Beat your egg whites until they reach soft peaks. To test this, lift the whisk out of the egg white mixture and if they hold firm, they have reached peak stage.
If a pavlova weeps, it is because the sugar was not incorporated into the egg whites properly. To avoid this, rub a small amount of the meringue mixture between your fingers and if you can feel granules of sugar, then you must keep whisking.
Even a drop of egg yolk in the mixture will ruin it, so best to separate each egg individually into a small bowl before adding to the mixing bowl to avoid catastrophe.
A perfectly dry bowl and utensils are key to the perfect pavlova. Moisture stops the air adding volume to egg whites.
Add your sugar slowly to the mixture, one spoon at a time to ensure a thick, glossy result.

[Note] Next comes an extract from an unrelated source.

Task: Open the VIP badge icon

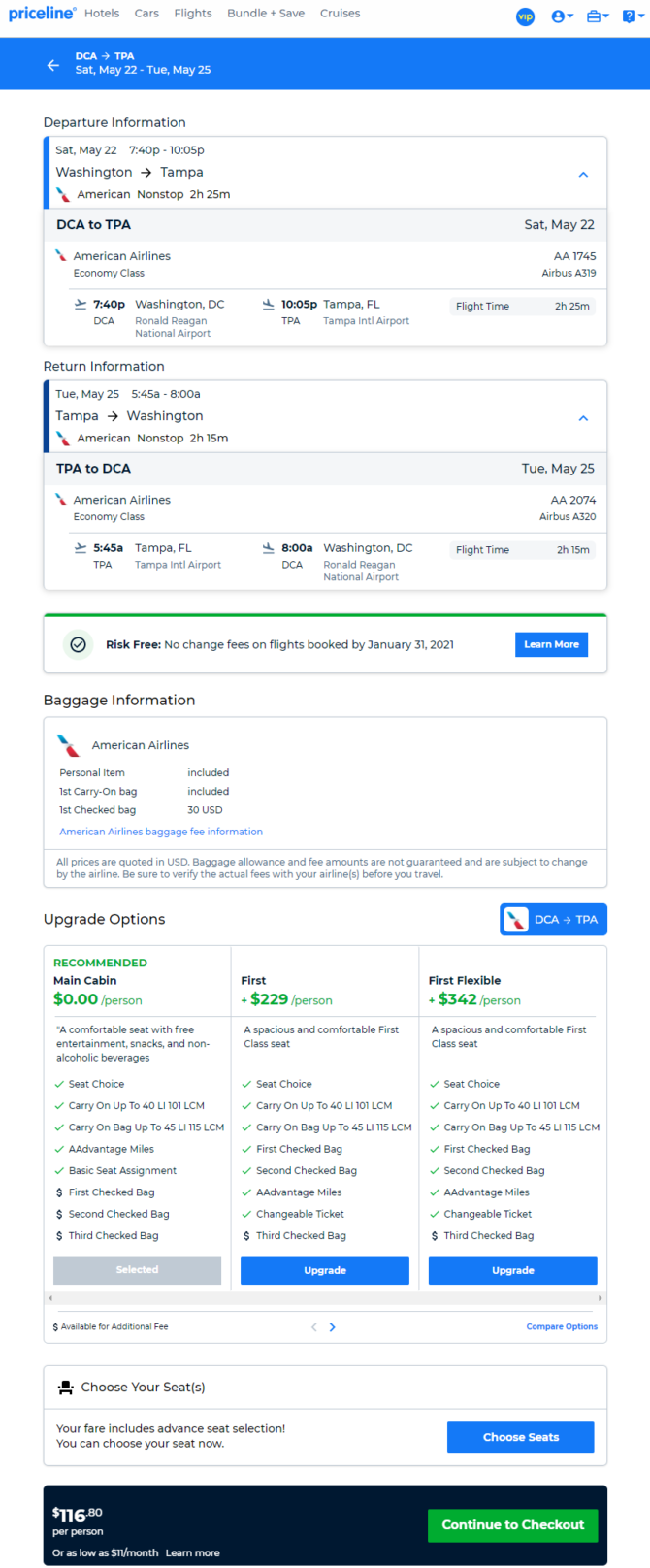Action: coord(525,16)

Cool your pavlova in the oven you cooked it in, to avoid cracks and ensure a marshmallowy interior.
- 4 egg whites
- 110g caster sugar
- 2 tsp cornflour
- 1 tsp pure vanilla extract
- 2 tsp white malt vinegar
- 300ml cream
- Fruit of your choice
Preheat the oven to 150°C.
Line a baking tray with baking paper. Check that your bowl and whisk are dry and free of grease. Whisk the egg whites until stiff, then add the castor sugar, little by little at a time. Fold in the cornflour, vanilla extract and vinegar.

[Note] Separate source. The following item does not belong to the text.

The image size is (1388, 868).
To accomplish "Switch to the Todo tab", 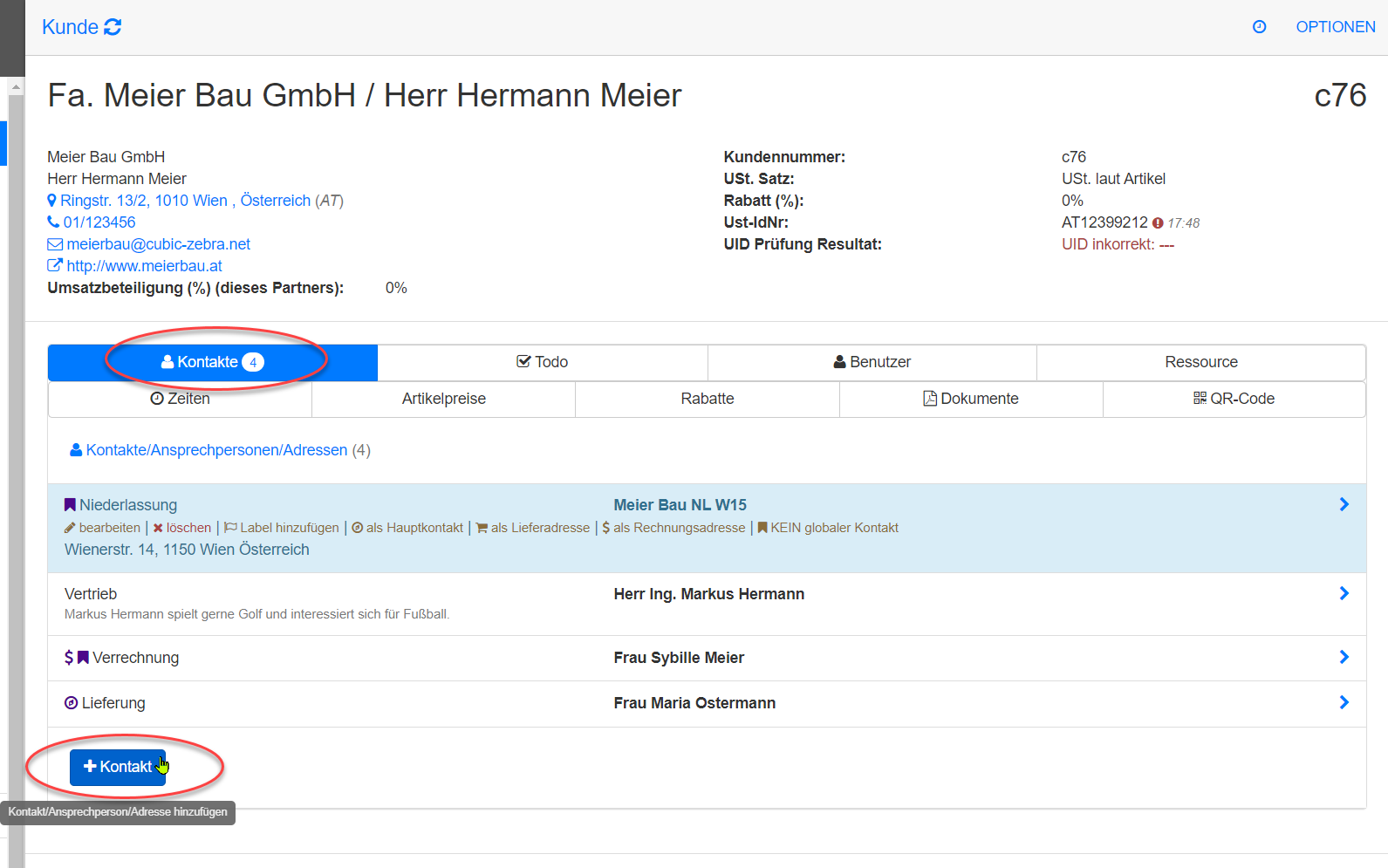I will pos(542,362).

Spread the meringue mixture onto a 9 inch (23cm) round or oval on the silicone paper. Bake in the centre of a preheated oven for 45 minutes.
Then turn off the oven and leave for a further hour to dry out and crisp. Cool on a wire rack and peel off the paper. Remove from the oven and peel off the paper. Cool on a wire rack. Allow to get quite cold.
To serve, whip the cream softly, smother the pavlova with cream and decorate the top fruit of your choice.